Start of Records supplied
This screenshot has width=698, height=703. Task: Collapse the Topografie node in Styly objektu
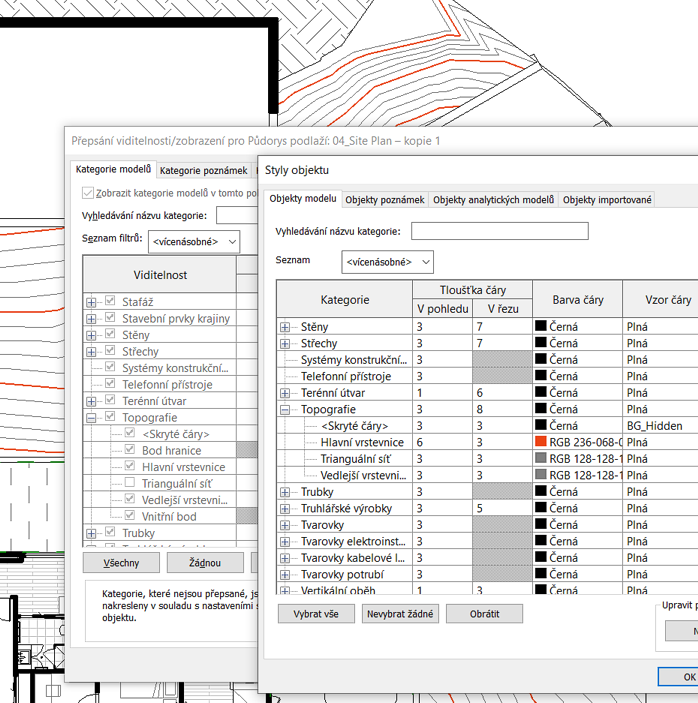tap(285, 409)
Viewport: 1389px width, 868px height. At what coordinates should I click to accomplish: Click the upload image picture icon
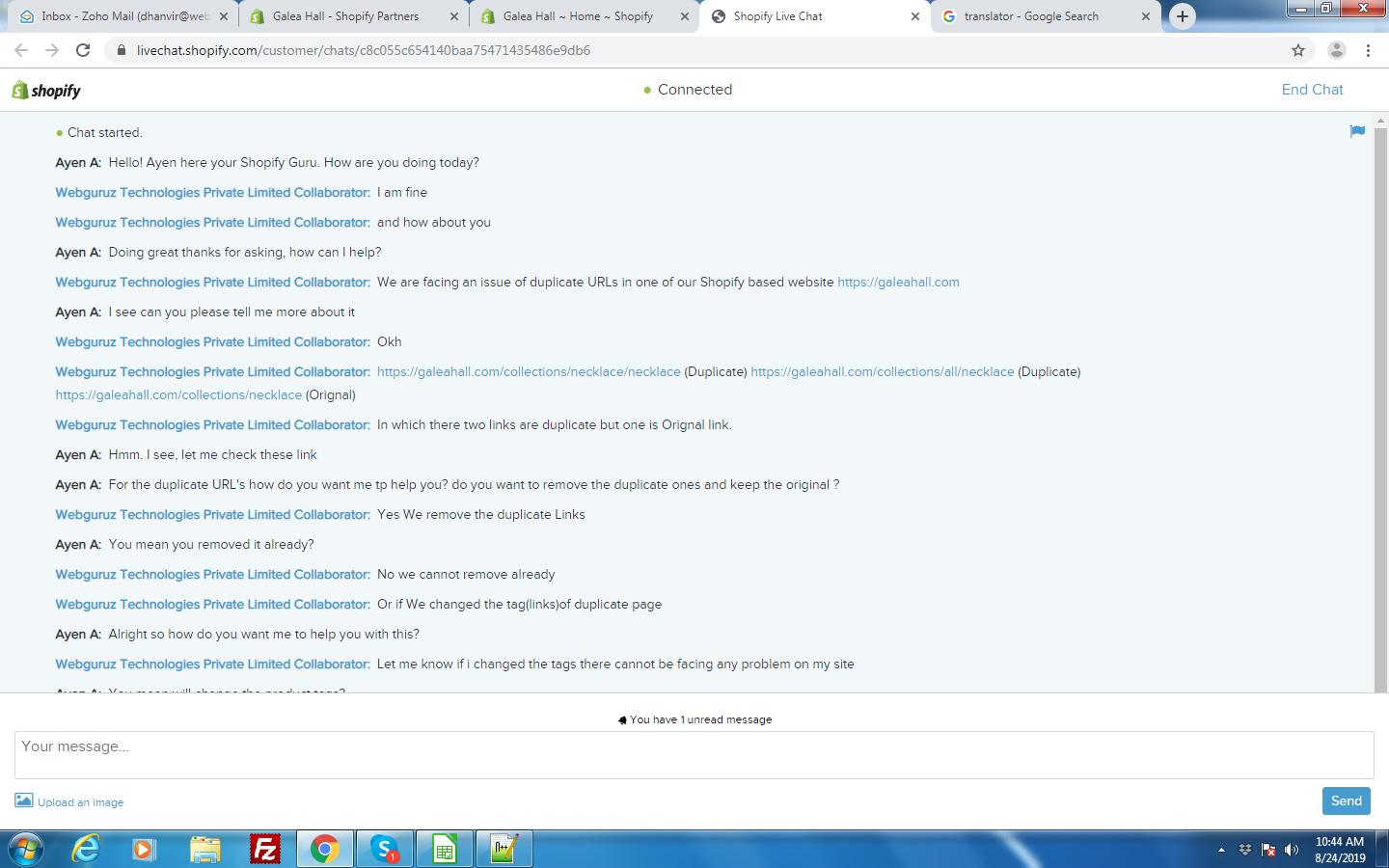(x=24, y=800)
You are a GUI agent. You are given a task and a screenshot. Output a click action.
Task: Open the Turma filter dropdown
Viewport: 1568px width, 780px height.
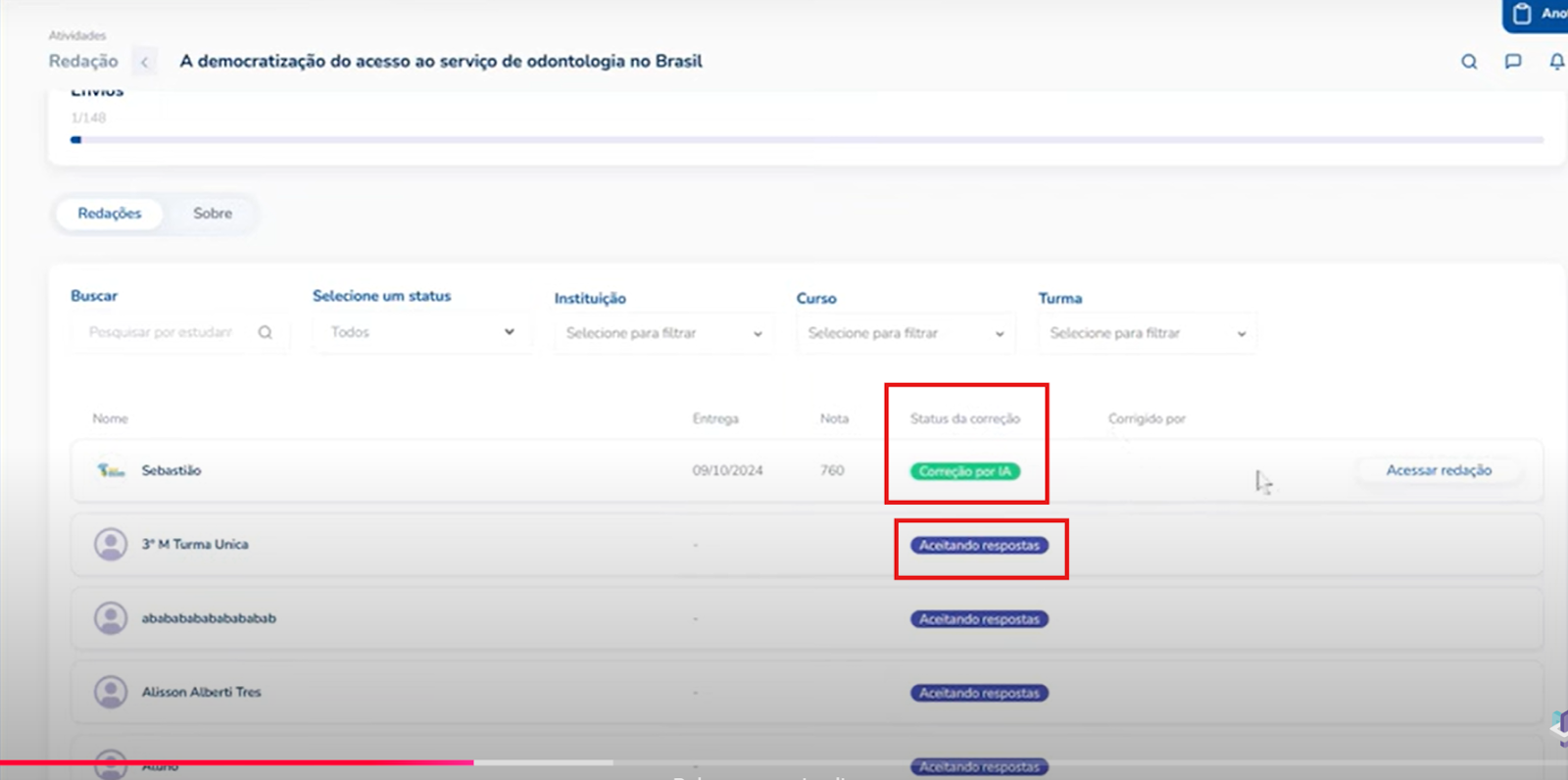coord(1148,333)
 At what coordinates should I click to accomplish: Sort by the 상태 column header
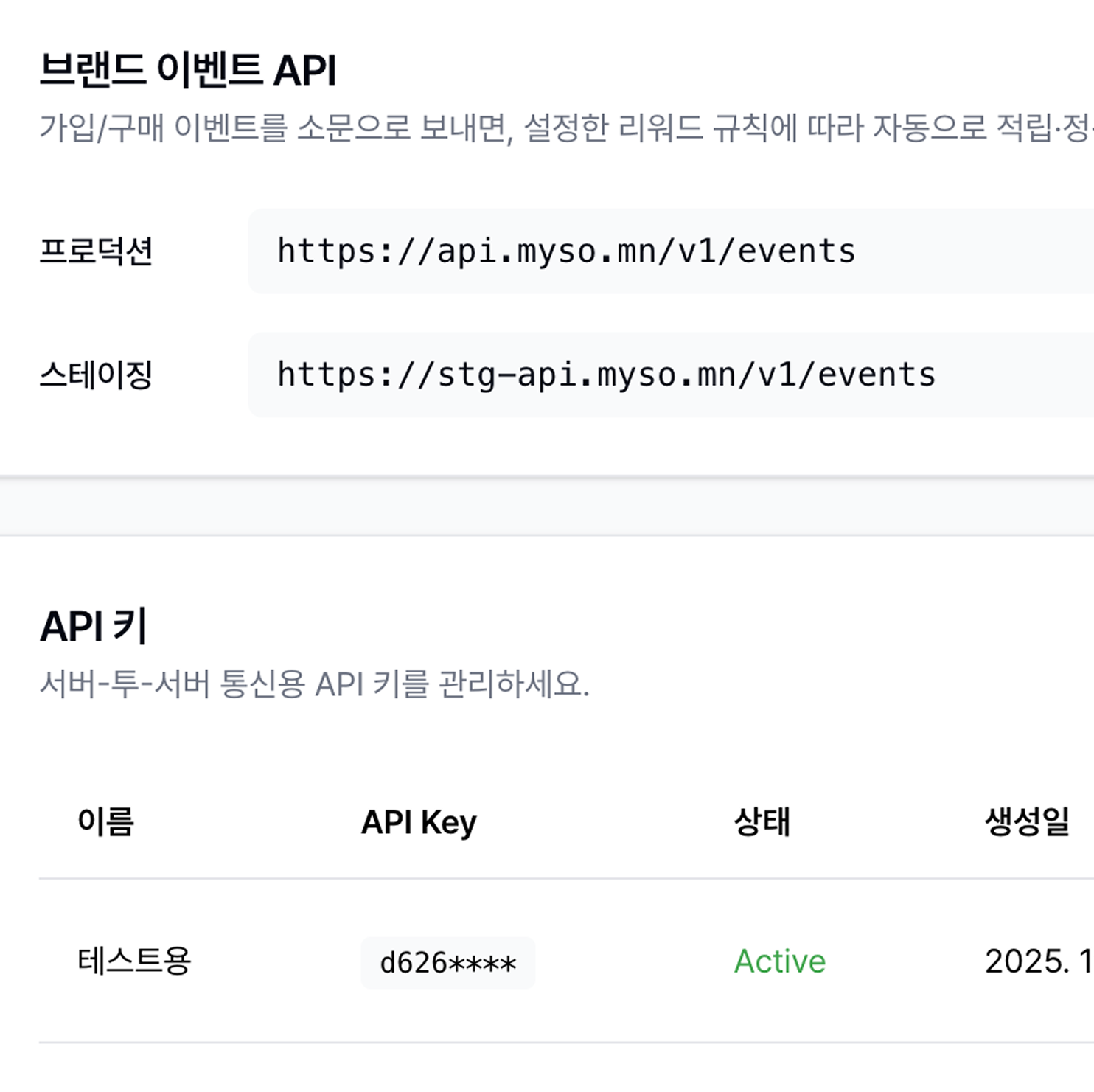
End of Records supplied
- Your instructions
Leaving out all pictures, print exactly the lines above from the one containing "Viewport: 1568px width, 780px height." through the last line of the entries.

- Task answer
Viewport: 1568px width, 780px height.
coord(1148,333)
 At what coordinates should I click to accomplish: Sort by the 상태 column header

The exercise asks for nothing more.